Imagino que você tenha assistido a muitos shows no Marquee... Nessa época você também escrevia na revista Pop?
A Pop veio depois. Na Rolling Stone, eu achava a seção de cartas dos leitores o melhor da revista. Jamari França estreou ali, num texto que metia o pau em mim. Ele dizia que eu não entendia nada de rock, que era um panaca, o maior palhaço! O Maciel leu a carta e me perguntou: “O que é isso?”. Respondi: “Vou publicar!” [risos]. Lá, havia liberdade para se falar o que fosse.
Por que a Rolling Stone não deu certo no Brasil?
A Rolling Stone já estreou falida! Só quem pensava que ia dar dinheiro eram dois americanos malucos. A Rolling Stone acabou por falta de dinheiro. Eles pagavam meu salário e o meu aluguel, num apartamentinho na rua Farme de Amoedo. Sempre pensei assim: “Deixo a vida me levar”. Éramos lindos, jovens, felizes! Meu cabelo vinha até a cintura! Tudo maravilhoso!
Mesmo na Rolling Stone, você continuava escrevendo pro JT...
Continuei no JT, morando no Rio. Mandando matérias e traficando fumo. Recebia o salário do jornal e comprava tudo em fumo! Depois vinha a São Paulo vender. Os meus fregueses eram as pessoas da redação. Eu fazia mutucas ótimas. Todo mundo gostava.

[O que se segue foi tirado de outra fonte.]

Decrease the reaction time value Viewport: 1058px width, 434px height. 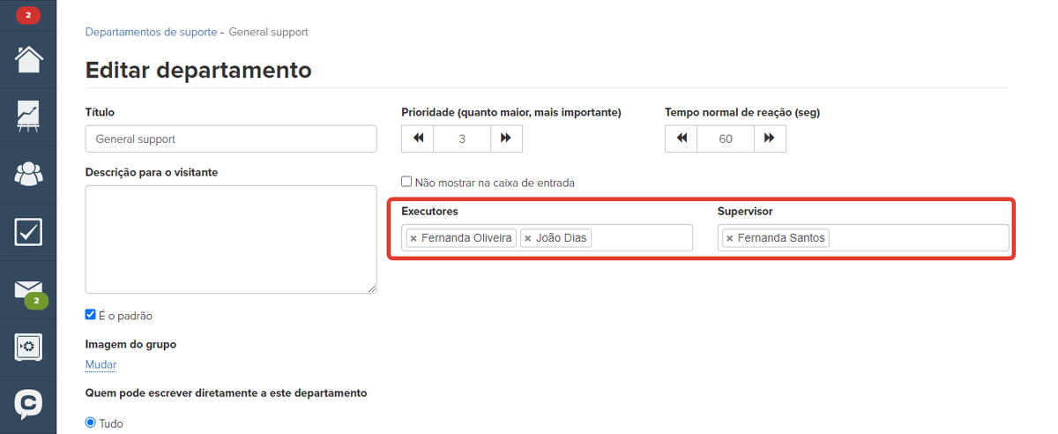tap(682, 138)
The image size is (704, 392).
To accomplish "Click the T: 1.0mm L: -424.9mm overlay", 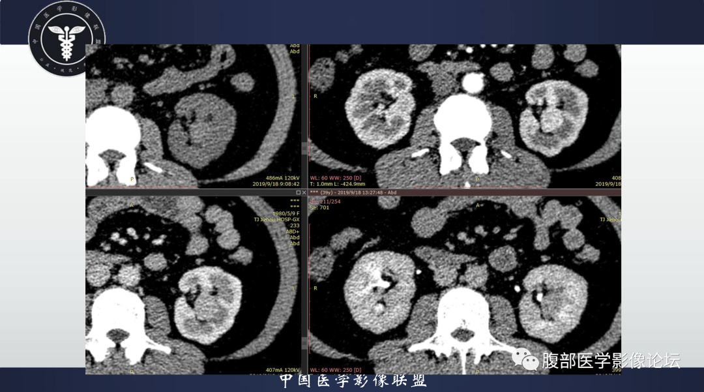I will click(338, 184).
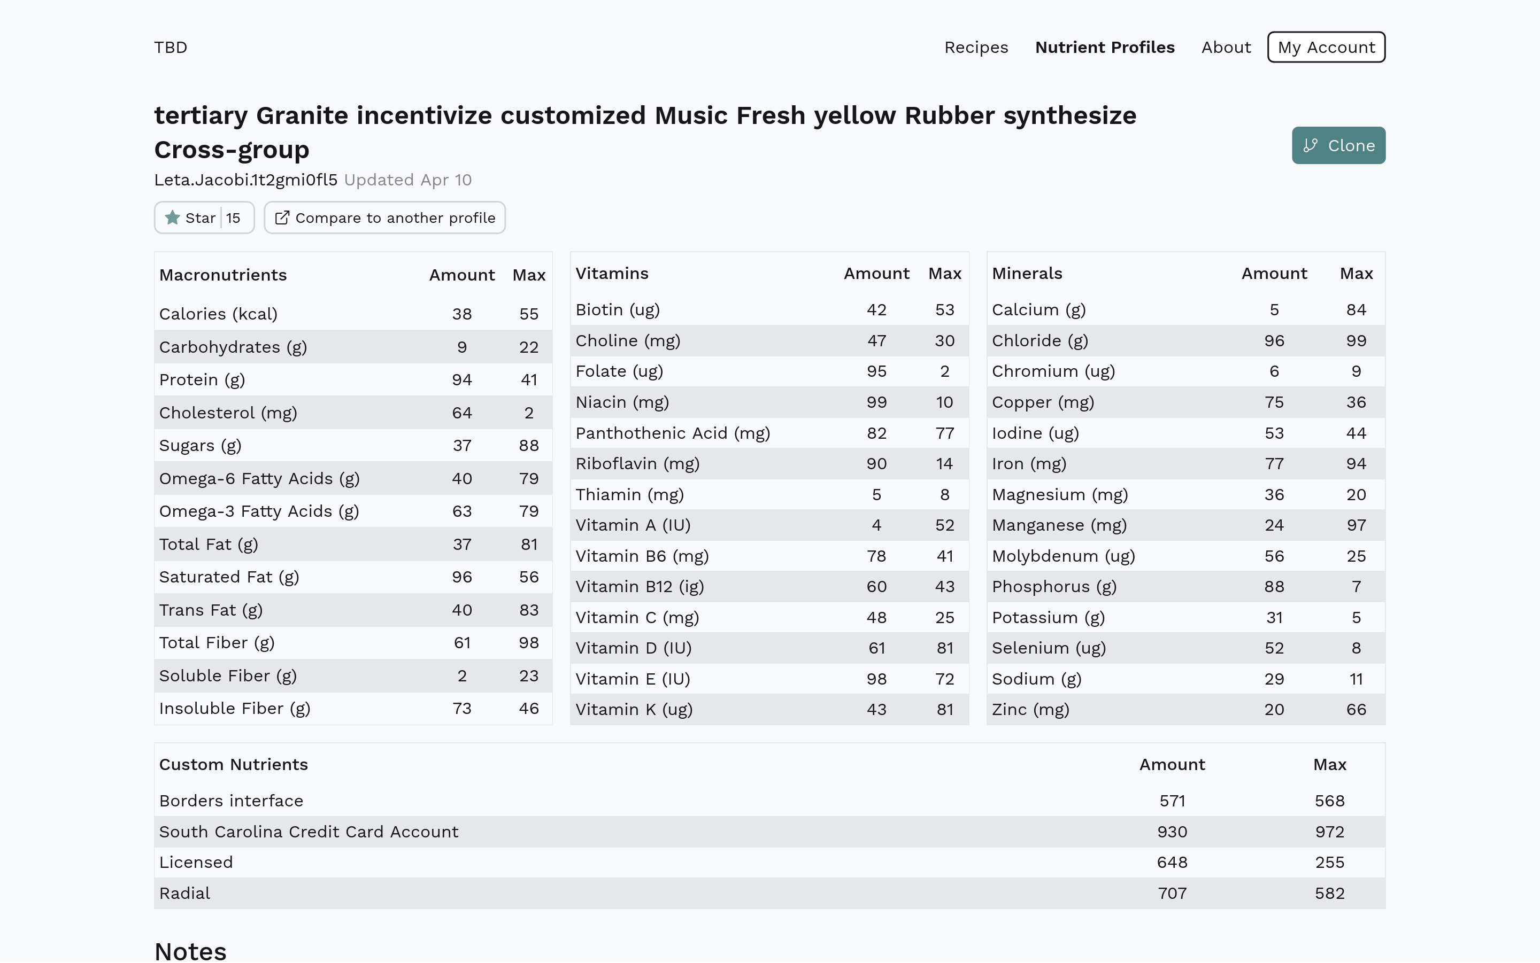
Task: Click the external link compare icon
Action: (282, 218)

Além de maconha o que mais rolava?
Depois que me mudei para o Rio, comecei a escrever também na Playboy e na Pop, indicando discos. Indiquei várias vezes Pare de Tomar a Pílula, do Odair José, porque foi na mesma fase que pintou o Mandrix, uma droga ma-ra-vi-lho-sa! Ahhhh, todo o mundo ficava numa de “gimme Mandrix” [risos]. Uma loucura viver. Ninguém sentia dores, todos magrinhos...
Você e Lucinha Araújo mantêm uma relação de amor e ódio, não?
Um provoca o outro. Ela me agride, eu mando de volta. Um pingue-pongue de ignomínias amorosas. Ela e João sabem que revelei Cazuza, não tenho modéstia alguma em reconhecer isso. Eles queriam um filho maravilhoso, um filho brilhante e proporcionaram todas as possibilidades. De repente, o convenci de que Cazuza era ótimo letrista, cantor maravilhoso, com a banda perfeita. Ele chegou a me dizer: “Ih, por que você foi inventar isso?” [risos].
Você lembra a primeira vez em que você se encontrou com Cazuza?
Eu já o via muito em Ipanema, no Posto Nove. Ele tietava a nossa turma. Norma Bengell, Gal Costa, uma porção de gente famosa. Cazuza era muito curioso. Às vezes nos dava um baseado, e a gente recusava. Tempos depois, ele ficou comigo na Som Livre para redigir releases. Cazuza sabia da minha vida toda, lia meus textos e achava um sonho. Quando soube que eu gostei da fita do Barão Vermelho, enlouqueceu. Olha... [longa pausa] Cazuza foi a pessoa que mais amei na vida! A falta que sinto dele! A falta de comentar um livro com ele, um filme, qualquer coisa engraçada.
Como você analisa a presença da morte na geração que descobriu a Aids, no início dos anos 80?
Nessa década houve a morte anunciada! Acompanhei isso com Cazuza. Era uma espada, não havia medicamentos. Antes disso, todos transavam sem culpa. Uma vez, em Nova York, numa só noite, transei 28 vezes. Sou um homossexual estranho. Não gosto de gente igual a mim e nem da cultura gay. A Aids foi uma porrada.
O que você achou do filme Cazuza?
[Longa pausa] Acho forte e exibido. Gosto, é muito emocionante. Já vi algumas vezes. Antes das filmagens, cheguei a ensaiar com o ator Emílio de Mello, que faz o meu personagem, Zeca.
Ezequiel, aos 70 anos, como você se resume?
Em um paradoxo: sou profundamente superficial, não tenho nada a ensinar. A única perfeição da vida é a alegria [gargalhada].